DIRECTIVE> Return the following lines verbatim, starting at the line that contains "The width and" and ending at the line that contains "Action: coord(376,54)", both included.

EXTRACTED RECORDS>
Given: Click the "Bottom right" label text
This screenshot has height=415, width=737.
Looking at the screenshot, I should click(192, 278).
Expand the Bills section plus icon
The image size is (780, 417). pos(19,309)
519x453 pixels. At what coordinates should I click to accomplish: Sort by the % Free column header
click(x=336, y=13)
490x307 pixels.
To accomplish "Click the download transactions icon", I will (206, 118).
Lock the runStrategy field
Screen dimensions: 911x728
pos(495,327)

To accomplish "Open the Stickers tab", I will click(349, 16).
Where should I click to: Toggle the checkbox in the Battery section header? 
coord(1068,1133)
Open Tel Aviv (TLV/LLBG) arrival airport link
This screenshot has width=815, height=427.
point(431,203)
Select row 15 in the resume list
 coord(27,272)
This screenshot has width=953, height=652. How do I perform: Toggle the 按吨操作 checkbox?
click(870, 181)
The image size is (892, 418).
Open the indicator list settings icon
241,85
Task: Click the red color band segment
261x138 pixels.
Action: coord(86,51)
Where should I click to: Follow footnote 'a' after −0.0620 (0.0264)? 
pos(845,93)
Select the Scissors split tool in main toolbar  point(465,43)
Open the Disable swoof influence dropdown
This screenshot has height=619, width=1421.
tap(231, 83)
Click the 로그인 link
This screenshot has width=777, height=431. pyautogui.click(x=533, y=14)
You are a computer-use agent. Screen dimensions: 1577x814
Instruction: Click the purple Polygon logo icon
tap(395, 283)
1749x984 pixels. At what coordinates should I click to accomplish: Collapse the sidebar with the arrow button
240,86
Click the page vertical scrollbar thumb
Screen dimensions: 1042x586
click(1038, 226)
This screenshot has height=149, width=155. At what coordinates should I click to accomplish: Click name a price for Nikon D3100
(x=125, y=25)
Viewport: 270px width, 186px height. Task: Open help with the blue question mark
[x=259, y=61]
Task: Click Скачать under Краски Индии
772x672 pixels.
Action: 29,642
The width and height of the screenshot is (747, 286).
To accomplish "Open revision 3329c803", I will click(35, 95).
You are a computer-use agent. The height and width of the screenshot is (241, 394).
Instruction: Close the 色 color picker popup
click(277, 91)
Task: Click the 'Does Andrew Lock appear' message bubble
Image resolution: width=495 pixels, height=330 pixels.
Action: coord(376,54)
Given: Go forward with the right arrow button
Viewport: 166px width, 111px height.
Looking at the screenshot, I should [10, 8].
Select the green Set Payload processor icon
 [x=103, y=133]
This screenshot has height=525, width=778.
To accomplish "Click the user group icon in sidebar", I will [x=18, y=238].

COMPLETE ANSWER>
The width and height of the screenshot is (747, 286).
To accomplish "Open revision 3329c803", I will click(35, 95).
You are a computer-use agent. The height and width of the screenshot is (241, 394).
Instruction: Close the 色 color picker popup
click(277, 91)
Task: Click the 'Does Andrew Lock appear' message bubble
Image resolution: width=495 pixels, height=330 pixels.
Action: coord(376,54)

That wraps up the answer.